The horses pooped repeatedly throughout the walk, and left a pretty thorough trail and manure at the trail head closest to our house.  Between that and all the piles they left out there on other days, I'd say my herd is responsible for probably 70% of the poop out there at the moment.  As the three of them completely fouled the path up from the trail head, I thought, "I hope no hikers want to come through here soon," and then this afternoon the trail was busier than ever with hikers and bicyclists.  That's what I get for hoping.  Or that's what they get for me hoping.

I'm glad Gabbrielle finally got her chance to explore the desert.  She needs a lot of training before she'll stop pulling on the lead rope and get over her nervousness, so I wouldn't walk her out there by myself just yet.  She remembered everything the horse trainer taught her as far as lunging in the arena goes, but I didn't.  I kept making mistakes.  Gabbrielle was forgiving at first, but then saw me fumbling around and started to take advantage of me by trying to stop when I wanted her to go and trying to gallop off.  It began raining before I could do anymore damage.  I think I'll just practice the movements without a horse for a while and see how that goes.


RuckusButt said...

I feel like a bumbling fool when lunging a horse that likes to find weaknesses in your technique.
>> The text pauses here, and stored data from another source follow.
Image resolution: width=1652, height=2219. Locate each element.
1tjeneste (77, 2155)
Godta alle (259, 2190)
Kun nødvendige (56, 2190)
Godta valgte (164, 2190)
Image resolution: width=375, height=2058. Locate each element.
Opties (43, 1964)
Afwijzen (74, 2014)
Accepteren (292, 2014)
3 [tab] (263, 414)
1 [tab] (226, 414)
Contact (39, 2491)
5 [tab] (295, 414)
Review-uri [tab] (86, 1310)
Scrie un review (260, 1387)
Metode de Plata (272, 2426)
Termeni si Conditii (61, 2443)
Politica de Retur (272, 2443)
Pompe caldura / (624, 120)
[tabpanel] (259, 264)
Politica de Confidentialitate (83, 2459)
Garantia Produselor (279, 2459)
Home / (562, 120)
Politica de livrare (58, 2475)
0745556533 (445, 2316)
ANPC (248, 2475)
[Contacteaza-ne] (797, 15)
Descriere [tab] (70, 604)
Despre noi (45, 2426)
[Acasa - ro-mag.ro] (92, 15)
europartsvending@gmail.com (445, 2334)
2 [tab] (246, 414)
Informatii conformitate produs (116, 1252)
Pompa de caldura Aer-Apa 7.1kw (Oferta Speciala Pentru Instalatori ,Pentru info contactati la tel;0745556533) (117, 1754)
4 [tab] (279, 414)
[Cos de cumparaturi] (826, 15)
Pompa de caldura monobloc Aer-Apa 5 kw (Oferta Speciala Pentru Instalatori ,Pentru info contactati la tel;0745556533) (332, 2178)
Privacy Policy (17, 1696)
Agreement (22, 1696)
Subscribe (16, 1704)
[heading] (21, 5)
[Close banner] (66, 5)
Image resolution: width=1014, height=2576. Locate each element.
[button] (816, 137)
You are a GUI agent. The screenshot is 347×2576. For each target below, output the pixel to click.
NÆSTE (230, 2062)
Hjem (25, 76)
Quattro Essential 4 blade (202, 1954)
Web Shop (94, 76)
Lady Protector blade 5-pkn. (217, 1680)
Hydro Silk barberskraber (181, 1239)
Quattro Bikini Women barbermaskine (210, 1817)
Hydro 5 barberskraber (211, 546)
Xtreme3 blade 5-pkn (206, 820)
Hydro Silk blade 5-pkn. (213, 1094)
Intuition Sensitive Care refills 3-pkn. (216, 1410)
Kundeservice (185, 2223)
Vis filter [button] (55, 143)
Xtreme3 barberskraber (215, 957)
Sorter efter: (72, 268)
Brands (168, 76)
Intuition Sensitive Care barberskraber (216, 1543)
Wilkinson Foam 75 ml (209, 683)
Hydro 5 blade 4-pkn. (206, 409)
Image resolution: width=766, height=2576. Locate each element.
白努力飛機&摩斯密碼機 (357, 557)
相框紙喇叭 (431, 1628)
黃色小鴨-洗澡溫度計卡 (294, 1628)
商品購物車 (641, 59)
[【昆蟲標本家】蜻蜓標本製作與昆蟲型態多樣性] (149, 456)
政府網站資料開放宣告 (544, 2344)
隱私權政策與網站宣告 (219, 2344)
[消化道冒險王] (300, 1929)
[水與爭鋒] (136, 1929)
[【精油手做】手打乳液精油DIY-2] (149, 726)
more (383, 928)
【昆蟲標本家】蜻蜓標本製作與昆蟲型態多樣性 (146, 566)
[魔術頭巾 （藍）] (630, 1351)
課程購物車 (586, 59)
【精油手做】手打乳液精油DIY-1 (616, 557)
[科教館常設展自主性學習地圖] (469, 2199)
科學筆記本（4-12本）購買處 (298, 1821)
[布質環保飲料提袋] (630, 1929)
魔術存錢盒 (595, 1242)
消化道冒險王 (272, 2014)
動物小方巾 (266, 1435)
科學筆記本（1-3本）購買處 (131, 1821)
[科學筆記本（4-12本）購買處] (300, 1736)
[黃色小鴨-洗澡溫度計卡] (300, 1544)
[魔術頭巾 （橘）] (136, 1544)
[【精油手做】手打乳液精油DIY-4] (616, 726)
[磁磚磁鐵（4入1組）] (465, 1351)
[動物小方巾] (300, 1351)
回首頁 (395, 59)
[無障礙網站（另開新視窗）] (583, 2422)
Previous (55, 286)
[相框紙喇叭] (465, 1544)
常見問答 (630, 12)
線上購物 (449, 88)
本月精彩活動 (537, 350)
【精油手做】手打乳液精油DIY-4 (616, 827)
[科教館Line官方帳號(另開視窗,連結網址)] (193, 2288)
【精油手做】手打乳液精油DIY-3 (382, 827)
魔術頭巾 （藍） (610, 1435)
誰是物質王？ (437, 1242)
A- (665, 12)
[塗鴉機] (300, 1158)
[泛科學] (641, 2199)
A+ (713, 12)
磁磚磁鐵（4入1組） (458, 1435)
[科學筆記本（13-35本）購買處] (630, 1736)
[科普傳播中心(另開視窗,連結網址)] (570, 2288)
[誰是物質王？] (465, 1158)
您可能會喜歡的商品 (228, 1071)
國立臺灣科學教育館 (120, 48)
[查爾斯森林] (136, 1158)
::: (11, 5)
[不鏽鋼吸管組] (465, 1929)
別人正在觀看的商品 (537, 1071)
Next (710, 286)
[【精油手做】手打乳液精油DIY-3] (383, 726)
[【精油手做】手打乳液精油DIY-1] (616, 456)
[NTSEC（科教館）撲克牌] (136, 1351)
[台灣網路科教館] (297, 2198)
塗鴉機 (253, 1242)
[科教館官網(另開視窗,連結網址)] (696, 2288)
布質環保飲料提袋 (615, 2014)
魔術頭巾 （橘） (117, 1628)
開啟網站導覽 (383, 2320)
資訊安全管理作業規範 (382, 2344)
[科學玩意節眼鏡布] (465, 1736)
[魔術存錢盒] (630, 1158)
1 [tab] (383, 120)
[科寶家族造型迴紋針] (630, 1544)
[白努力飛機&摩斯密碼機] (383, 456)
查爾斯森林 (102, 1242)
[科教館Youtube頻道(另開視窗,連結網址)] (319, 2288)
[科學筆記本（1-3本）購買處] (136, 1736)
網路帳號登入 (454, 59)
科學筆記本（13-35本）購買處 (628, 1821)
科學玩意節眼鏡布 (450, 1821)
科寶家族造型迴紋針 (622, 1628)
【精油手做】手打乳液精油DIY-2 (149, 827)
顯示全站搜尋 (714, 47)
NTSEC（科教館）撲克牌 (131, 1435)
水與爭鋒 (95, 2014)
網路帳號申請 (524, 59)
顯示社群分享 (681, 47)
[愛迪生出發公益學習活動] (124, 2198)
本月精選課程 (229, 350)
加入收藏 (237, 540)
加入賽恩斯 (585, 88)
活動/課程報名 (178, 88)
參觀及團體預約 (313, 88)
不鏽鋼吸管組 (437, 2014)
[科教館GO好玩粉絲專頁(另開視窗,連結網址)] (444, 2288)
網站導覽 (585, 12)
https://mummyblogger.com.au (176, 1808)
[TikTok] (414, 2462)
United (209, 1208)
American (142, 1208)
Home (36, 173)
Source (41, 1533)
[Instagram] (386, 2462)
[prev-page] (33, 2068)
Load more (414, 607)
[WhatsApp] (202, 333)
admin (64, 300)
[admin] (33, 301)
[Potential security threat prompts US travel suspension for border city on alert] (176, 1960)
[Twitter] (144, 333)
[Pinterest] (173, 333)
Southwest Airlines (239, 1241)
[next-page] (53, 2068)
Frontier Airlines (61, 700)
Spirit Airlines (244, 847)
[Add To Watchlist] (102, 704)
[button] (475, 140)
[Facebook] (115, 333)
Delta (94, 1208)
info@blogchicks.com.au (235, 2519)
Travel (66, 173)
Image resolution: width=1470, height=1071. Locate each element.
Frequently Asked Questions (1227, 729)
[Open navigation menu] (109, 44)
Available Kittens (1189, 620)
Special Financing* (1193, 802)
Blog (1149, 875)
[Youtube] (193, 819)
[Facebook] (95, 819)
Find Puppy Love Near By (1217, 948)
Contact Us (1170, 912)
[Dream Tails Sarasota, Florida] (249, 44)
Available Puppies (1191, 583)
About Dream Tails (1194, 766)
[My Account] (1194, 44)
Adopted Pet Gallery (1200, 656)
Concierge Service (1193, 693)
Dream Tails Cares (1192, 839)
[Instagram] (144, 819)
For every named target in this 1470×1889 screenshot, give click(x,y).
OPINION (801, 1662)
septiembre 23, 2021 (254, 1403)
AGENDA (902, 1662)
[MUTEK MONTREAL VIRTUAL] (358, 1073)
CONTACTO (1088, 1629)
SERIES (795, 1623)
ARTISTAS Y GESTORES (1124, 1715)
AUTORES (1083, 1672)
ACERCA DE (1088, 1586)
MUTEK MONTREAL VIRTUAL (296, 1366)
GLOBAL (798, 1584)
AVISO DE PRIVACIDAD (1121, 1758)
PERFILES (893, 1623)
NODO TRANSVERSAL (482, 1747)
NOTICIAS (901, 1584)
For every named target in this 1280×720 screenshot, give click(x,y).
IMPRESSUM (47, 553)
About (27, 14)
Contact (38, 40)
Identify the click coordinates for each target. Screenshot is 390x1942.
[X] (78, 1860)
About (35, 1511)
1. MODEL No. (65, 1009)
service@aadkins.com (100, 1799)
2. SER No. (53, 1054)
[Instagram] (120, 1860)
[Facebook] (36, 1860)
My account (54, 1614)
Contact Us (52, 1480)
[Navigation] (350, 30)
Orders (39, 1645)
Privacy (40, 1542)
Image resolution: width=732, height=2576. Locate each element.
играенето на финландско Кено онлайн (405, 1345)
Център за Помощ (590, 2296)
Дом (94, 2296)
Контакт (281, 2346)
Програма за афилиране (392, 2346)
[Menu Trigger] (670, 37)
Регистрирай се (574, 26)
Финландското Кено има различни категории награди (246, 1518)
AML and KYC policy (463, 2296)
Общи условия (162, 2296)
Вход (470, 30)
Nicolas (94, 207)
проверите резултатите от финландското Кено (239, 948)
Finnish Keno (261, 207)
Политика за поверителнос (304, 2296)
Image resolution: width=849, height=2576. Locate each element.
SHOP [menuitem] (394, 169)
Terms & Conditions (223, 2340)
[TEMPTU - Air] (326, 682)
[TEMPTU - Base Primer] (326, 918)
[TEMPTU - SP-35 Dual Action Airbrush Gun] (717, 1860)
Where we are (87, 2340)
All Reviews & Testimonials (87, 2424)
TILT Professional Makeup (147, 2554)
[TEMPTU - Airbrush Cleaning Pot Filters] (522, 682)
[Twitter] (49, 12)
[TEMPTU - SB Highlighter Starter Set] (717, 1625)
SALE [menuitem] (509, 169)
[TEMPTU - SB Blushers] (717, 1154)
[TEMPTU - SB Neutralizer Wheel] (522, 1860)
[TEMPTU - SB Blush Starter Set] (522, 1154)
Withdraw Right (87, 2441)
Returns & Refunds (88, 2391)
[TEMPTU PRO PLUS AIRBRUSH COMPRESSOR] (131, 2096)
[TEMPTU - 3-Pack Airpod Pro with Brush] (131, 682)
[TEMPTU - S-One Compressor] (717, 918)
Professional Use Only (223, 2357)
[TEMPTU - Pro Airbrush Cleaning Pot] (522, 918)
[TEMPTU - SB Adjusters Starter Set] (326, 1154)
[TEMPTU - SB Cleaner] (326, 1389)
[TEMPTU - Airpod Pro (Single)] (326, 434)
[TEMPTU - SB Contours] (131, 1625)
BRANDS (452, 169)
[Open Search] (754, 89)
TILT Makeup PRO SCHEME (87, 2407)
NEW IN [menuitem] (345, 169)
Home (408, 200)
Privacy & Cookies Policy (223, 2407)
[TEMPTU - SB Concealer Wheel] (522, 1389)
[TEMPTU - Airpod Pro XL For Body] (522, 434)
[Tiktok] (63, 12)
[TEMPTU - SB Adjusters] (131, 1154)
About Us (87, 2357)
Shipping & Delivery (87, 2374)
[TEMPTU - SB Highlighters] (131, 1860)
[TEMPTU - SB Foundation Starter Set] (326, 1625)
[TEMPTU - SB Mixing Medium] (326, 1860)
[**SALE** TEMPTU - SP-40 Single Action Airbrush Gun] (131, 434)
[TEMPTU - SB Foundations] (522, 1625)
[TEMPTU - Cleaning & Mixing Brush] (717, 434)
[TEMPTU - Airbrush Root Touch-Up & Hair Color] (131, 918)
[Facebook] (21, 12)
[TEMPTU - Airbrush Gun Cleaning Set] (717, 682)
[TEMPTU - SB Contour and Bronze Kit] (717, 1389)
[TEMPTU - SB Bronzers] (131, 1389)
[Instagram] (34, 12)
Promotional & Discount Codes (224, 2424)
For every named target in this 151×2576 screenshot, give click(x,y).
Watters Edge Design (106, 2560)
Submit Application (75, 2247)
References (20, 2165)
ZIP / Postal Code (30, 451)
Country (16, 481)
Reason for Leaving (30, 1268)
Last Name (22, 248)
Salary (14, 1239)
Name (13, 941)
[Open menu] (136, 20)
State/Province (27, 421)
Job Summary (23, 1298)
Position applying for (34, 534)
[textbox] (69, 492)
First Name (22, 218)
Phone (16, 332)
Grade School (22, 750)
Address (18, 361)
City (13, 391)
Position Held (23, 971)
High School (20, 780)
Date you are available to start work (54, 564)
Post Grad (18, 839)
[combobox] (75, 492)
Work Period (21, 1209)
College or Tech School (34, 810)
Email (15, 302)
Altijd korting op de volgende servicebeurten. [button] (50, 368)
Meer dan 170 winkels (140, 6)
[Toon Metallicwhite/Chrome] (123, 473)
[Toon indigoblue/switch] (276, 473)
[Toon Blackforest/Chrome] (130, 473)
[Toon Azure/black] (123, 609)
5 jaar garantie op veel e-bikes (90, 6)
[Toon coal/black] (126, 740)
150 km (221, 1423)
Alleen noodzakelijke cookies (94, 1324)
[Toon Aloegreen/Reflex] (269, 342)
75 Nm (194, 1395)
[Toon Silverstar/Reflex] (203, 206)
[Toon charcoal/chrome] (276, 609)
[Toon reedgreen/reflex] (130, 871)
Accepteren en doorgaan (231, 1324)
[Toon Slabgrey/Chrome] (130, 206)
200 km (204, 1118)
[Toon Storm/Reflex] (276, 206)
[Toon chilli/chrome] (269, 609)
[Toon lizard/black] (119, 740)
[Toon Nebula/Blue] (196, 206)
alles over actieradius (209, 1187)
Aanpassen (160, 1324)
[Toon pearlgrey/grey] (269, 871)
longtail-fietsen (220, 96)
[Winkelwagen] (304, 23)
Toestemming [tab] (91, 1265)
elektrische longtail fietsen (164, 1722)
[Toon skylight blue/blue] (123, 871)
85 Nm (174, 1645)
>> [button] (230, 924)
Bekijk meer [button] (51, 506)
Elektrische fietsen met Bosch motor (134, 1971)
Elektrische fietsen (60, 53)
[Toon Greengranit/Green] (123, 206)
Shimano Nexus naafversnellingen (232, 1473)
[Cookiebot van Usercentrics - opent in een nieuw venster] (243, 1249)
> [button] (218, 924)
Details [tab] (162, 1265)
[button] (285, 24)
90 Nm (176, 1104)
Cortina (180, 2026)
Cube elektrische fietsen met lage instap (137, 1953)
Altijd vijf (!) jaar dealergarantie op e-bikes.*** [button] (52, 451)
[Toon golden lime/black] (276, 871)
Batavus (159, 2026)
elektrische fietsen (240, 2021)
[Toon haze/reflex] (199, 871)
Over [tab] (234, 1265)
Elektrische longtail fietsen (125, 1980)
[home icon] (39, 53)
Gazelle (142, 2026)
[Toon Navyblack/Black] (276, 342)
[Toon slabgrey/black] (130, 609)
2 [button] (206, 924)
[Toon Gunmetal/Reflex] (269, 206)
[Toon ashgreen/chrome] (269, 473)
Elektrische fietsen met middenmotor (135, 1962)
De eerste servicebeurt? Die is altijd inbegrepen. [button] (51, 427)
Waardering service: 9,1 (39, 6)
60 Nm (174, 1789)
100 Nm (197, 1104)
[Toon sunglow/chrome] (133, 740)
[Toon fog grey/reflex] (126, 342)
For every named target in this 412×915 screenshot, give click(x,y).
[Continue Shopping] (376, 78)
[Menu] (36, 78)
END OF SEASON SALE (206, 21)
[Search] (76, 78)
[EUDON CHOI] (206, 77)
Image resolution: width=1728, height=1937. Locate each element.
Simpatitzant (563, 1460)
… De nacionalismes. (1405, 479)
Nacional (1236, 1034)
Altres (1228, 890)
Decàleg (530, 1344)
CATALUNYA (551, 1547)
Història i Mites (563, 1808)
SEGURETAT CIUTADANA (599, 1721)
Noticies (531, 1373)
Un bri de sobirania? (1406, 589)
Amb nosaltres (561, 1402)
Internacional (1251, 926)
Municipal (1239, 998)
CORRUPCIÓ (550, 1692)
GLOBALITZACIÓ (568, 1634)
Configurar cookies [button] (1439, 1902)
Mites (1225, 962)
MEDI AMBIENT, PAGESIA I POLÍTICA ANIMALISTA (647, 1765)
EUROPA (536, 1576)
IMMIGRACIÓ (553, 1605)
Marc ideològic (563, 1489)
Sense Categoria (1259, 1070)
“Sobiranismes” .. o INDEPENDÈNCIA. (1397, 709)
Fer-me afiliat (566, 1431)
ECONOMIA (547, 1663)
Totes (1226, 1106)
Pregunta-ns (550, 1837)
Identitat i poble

I find free-lunging or liberty work better because I'm not worried about the lines and can just focus on body languange.

Sounds like your work with Bombay will help you a lot with gaining confidence in handling Gabrielle but I agree it will be interesting to see the differences.

Your horses help remind me that my coming 4 year old is pretty tame compared to many. I just have the misfortune (or fortune?) of being friends with someone whose 5 year old is calm and sane like you wouldn't beleive. Acts like he's 10...which has made her vision somewhat skewed!

fernvalley01 said...

Every bit helps, you have learned a lot in a short time, it will come !

achieve1dream said...

How exciting to take them all out. :D

I wish you had a round pen. I learned all of the longeing methods in a round pen without the lines. It made it a lot easier.... you will figure it out. Practicing without a horse sounds like a good idea, just don't tangle yourself up lol. Maybe you can get your daughter to pretend to be the horse? That would be fun!